Chapter 30 Correlation
This chapter focuses on the association between types of variables that are quantitative (i.e., represented by numbers). It is similar to the Chi-square test of association from Chapter 29 in the sense that it is about how variables are associated. The focus of the Chi-square test of association was on the association when data were categorical (e.g., ‘Android’ or ‘macOS’ operating system). Here we focus instead on the association when data are numeric. But the concept is generally the same; are variables independent, or does knowing something about one variable tell us something about the other variable? For example, does knowing something about the latitude of a location tell us something about its average yearly temperature?
30.1 Scatterplots
The easiest way to visualise the concept of a correlation is by using a scatterplot. Scatterplots are useful for visualising the association between two quantitative variables. In a scatterplot, the values of one variable are plotted on the x-axis, and the values of a second variable are plotted on the y-axis. Consider two fig wasp species of the genus Heterandrium (Figure 30.1).
Both fig wasp species in Figure 30.1 are unnamed. We can call the species in Figure 30.1A ‘Het1’ and the species in Figure 30.1B ‘Het2’. We might want to collect morphological measurements of fig wasp head, thorax, and abdomen lengths in these two species (Duthie et al., 2015). Table 30.1 shows these measurements for 11 wasps.

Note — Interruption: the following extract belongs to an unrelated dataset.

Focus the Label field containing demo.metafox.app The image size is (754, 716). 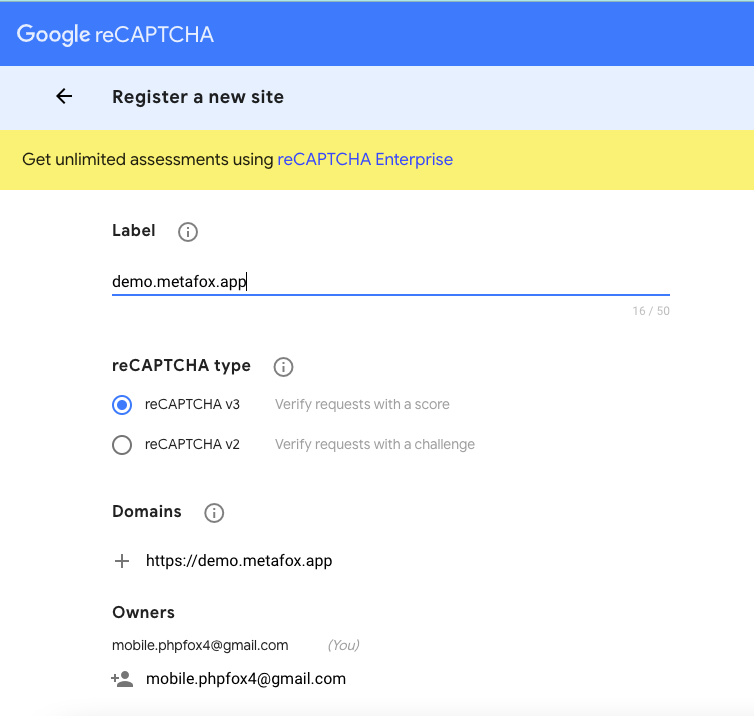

Species | Head | Thorax | Abdomen |
---|---|---|---|
Het1 | 0.566 | 0.767 | 1.288 |
Het1 | 0.505 | 0.784 | 1.059 |
Het1 | 0.511 | 0.769 | 1.107 |
Het1 | 0.479 | 0.766 | 1.242 |
Het1 | 0.545 | 0.828 | 1.367 |
Het1 | 0.525 | 0.852 | 1.408 |
Het2 | 0.497 | 0.781 | 1.248 |
Het2 | 0.450 | 0.696 | 1.092 |
Het2 | 0.557 | 0.792 | 1.240 |
Het2 | 0.519 | 0.814 | 1.221 |
Het2 | 0.430 | 0.621 | 1.034 |
Intuitively, we might expect most of these measurements to be associated with one another. For example, if a fig wasp has a relatively long thorax, then it probably also has a relatively long abdomen (i.e., it could just be a big wasp). We can check this visually by plotting one variable on the x-axis and the other on the y-axis. Figure 30.2 does this for wasp thorax length (x-axis) and abdomen length (y-axis).
In Figure 30.2, each point is a different wasp from Table 30.1. For example, in the last row of Table 30.1, there is a wasp with a particularly low thorax length (0.621 mm) and abdomen length (1.034 mm). In the scatterplot, we can see this wasp represented by the point that is lowest and furthest to the left (Figure 30.2).
There is a clear association between thorax length and abdomen length in Figure 30.2. Fig wasps that have low thorax lengths also tend to have low abdomen lengths, and wasps that have high thorax lengths also tend to have high abdomen lengths. In this sense, the two variables are associated. More specifically, they are positively correlated. As thorax length increases, so does abdomen length.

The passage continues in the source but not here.